Task requirements
Copy exactly the line containing "The width and" and all the lines that follow it to the end of the records, minus the pictures.

══ Data extracts

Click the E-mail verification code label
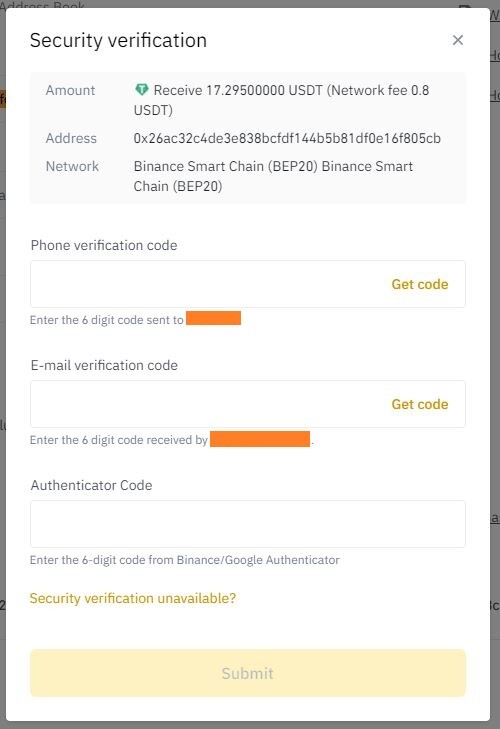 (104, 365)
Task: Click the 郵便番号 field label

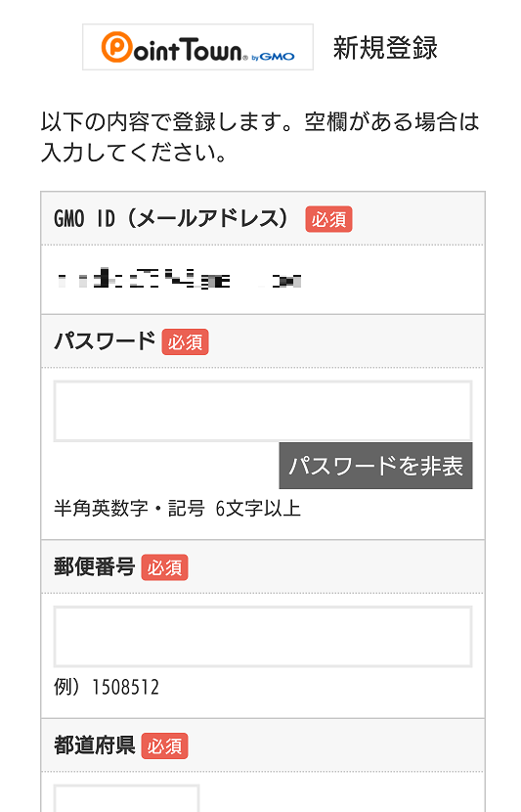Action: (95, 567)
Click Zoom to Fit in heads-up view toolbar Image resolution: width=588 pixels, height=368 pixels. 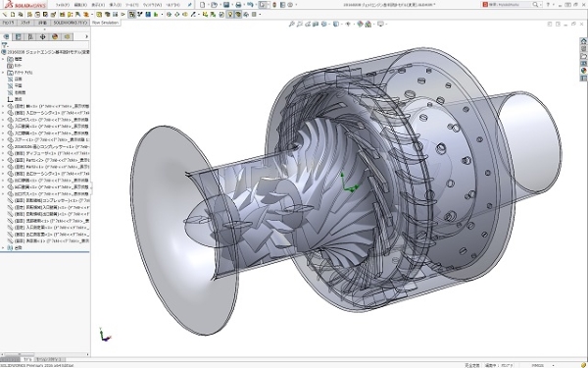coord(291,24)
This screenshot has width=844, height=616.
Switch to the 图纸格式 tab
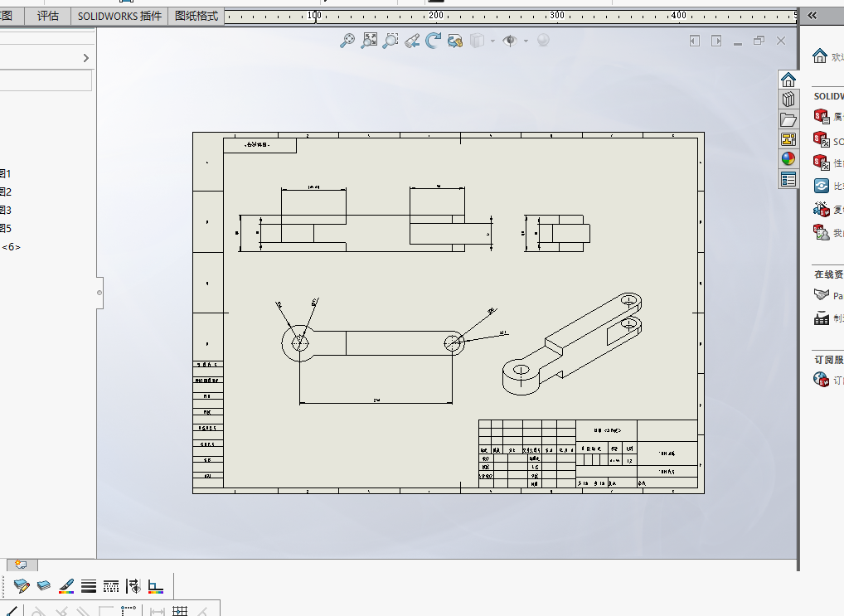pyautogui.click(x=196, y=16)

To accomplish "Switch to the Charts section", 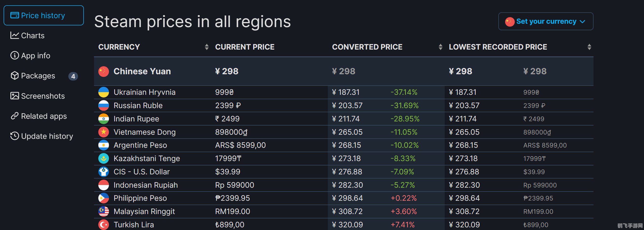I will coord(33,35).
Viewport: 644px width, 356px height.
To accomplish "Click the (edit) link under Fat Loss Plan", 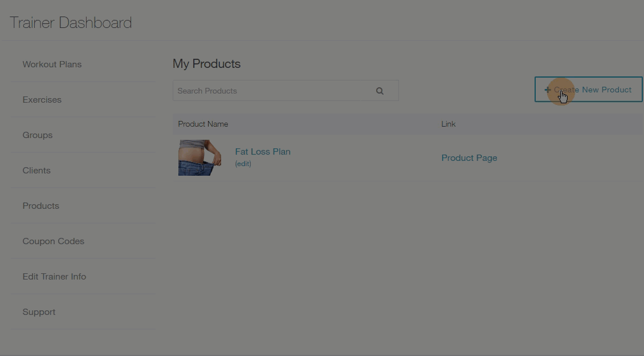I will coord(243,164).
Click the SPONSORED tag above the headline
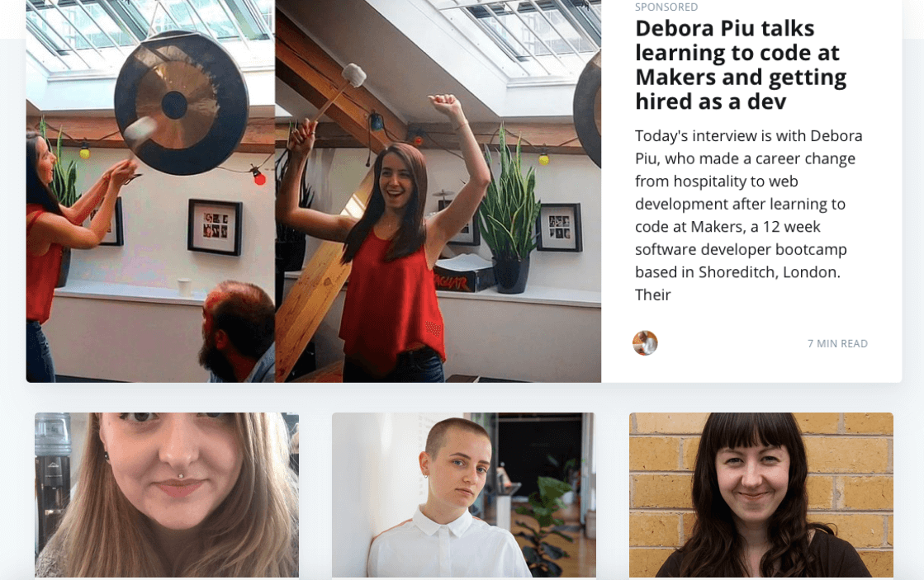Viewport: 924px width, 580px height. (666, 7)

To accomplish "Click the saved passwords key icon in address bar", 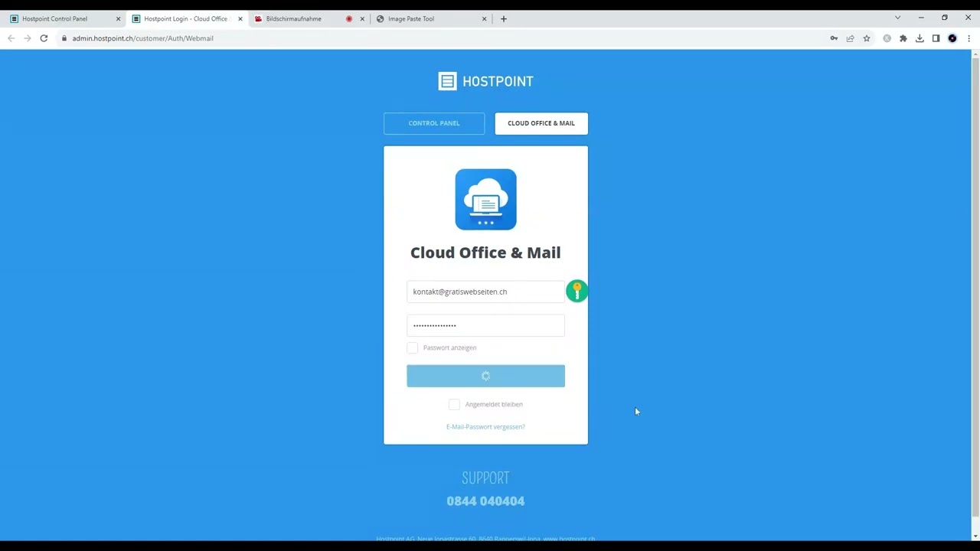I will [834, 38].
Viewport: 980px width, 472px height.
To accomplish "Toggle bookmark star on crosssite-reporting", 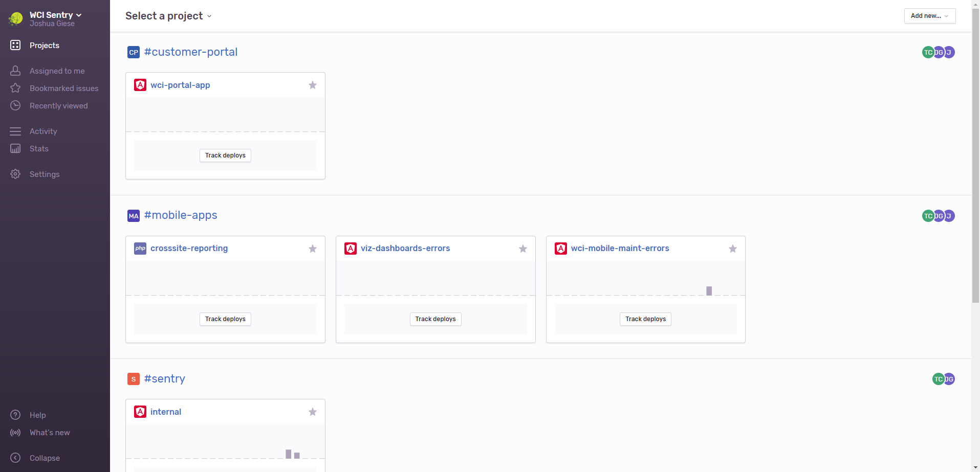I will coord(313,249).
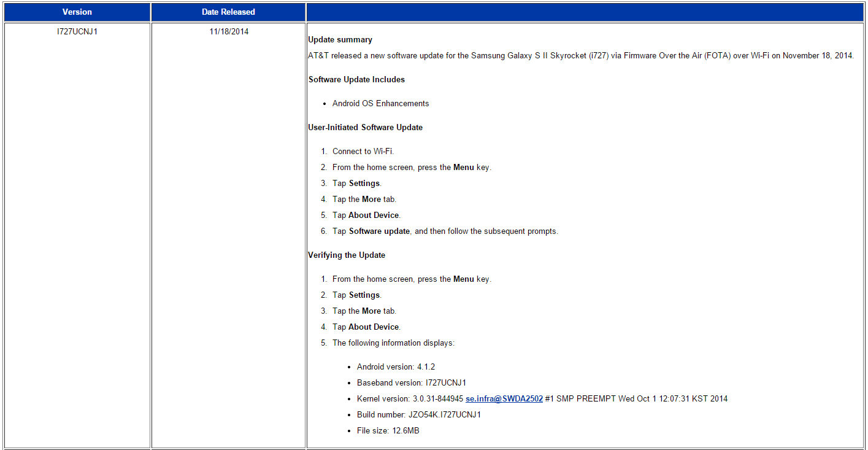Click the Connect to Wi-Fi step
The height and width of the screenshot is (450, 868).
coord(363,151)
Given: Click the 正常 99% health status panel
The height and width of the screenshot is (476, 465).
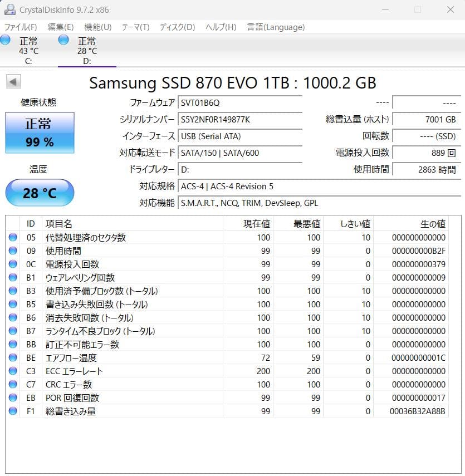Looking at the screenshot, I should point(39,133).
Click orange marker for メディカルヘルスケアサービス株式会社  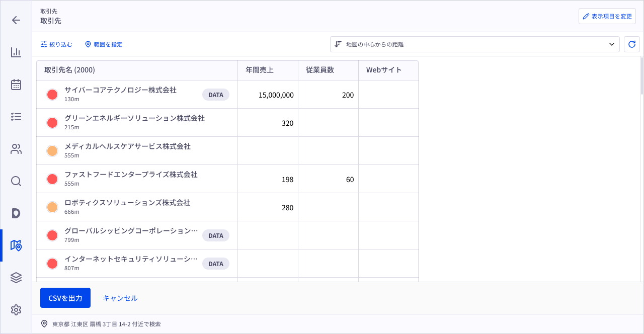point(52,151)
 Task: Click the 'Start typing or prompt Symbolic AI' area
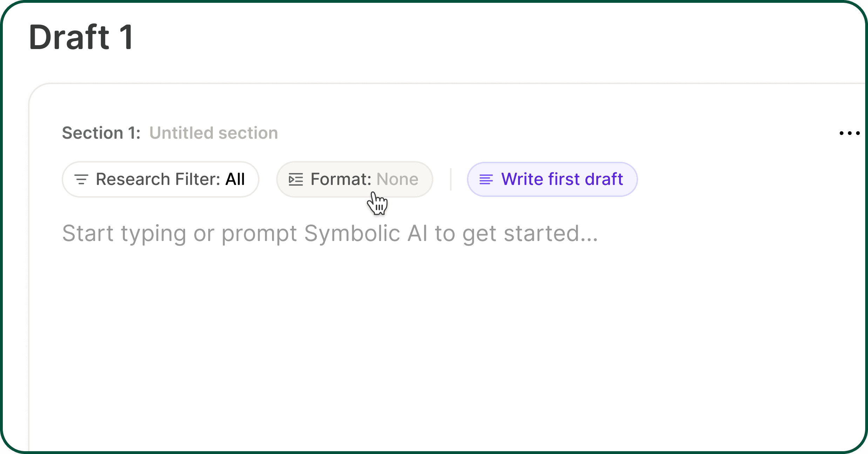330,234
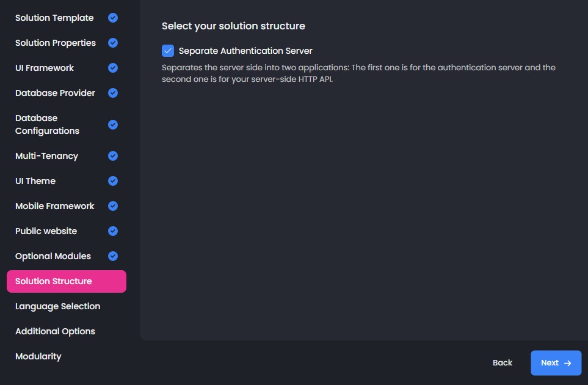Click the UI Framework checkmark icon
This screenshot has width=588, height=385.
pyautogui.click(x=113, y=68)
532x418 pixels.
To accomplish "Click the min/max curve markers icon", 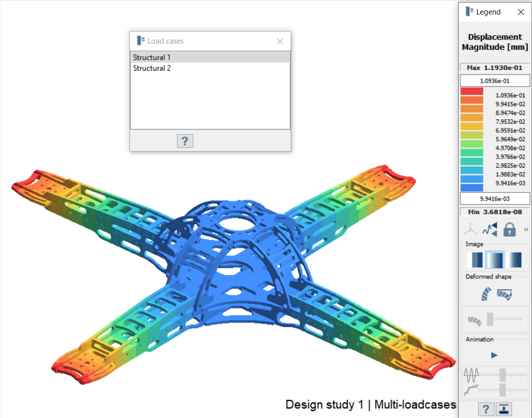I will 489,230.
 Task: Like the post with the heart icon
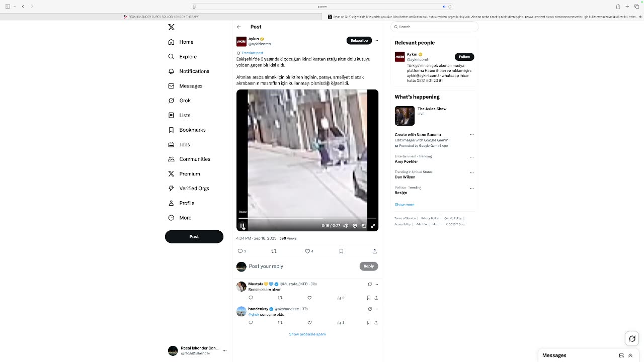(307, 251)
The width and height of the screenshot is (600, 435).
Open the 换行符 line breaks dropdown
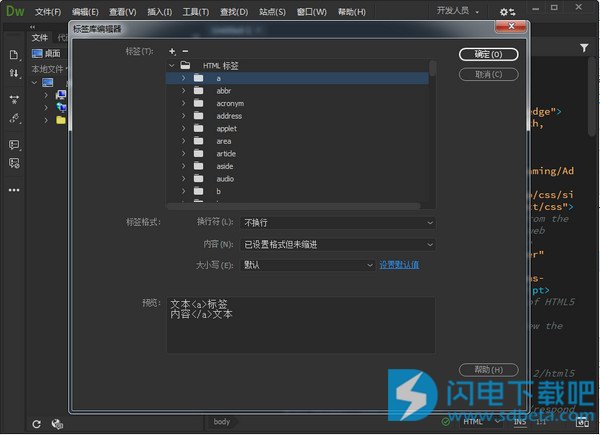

════

Finished task
The width and height of the screenshot is (600, 435).
Open the 换行符 line breaks dropdown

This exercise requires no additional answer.